Problem details =>
From the passage on tree and woodland owners' duties, reproduce everything from "The pandemic prompted" down to "the south west.", word for word.

### Excerpt

The pandemic prompted more people to explore their local countryside on foot while the rise in staycations has added to the number of visitors across the south west.

Whether you own a remote rural forest or a single specimen in a garden, it is important to be aware of your responsibilities, says Peter Topham, an associate director in Savills forestry team.

As a tree or woodland owner you have a duty of care to anyone who could reasonably be foreseen to be at risk of harm, from a falling branch, say, or unstable roots.

This applies if you’re inviting people on to your land for leisure or tourism, for example, but also to trees within falling distance of roads and footpaths, as well as those growing along third party boundaries.

As the owner of trees or woodland you must ensure there is no adverse effect on your neighbour’s property or risk of harm to the public.

Here are some tips for tree safety and good neighbourly relations:

Draw up a management plan

Draw up a management plan and make sure trees are checked regularly by competent personnel to identify and deal with any damage and disease. This is usually the landlord’s responsibility, but if you’re a tenant check your lease.

######
### Raw data

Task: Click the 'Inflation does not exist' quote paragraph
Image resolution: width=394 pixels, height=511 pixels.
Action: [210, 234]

######
### Raw data

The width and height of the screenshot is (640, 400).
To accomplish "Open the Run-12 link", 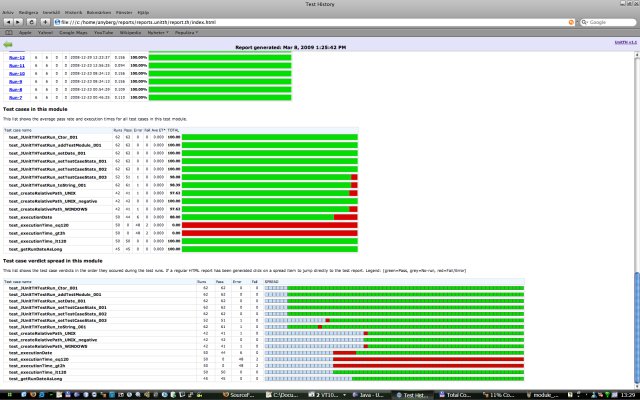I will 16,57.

######
### Raw data

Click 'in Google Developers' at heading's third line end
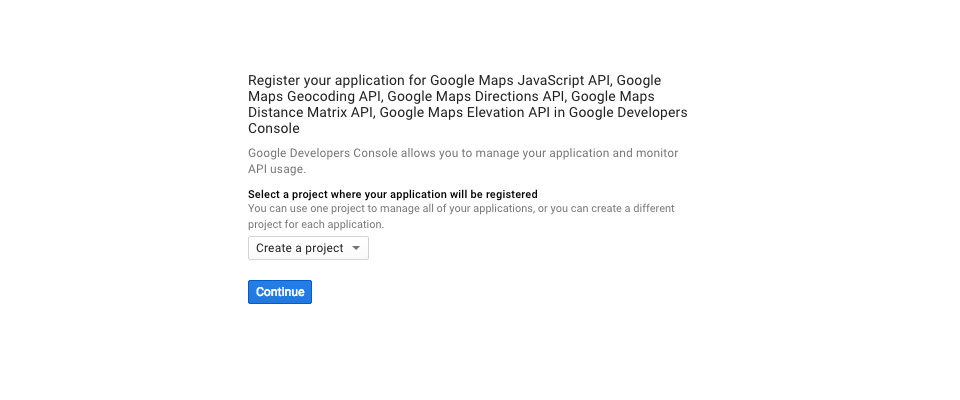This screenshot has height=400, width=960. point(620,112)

######

Completed exercise =>
The pandemic prompted more people to explore their local countryside on foot while the rise in staycations has added to the number of visitors across the south west.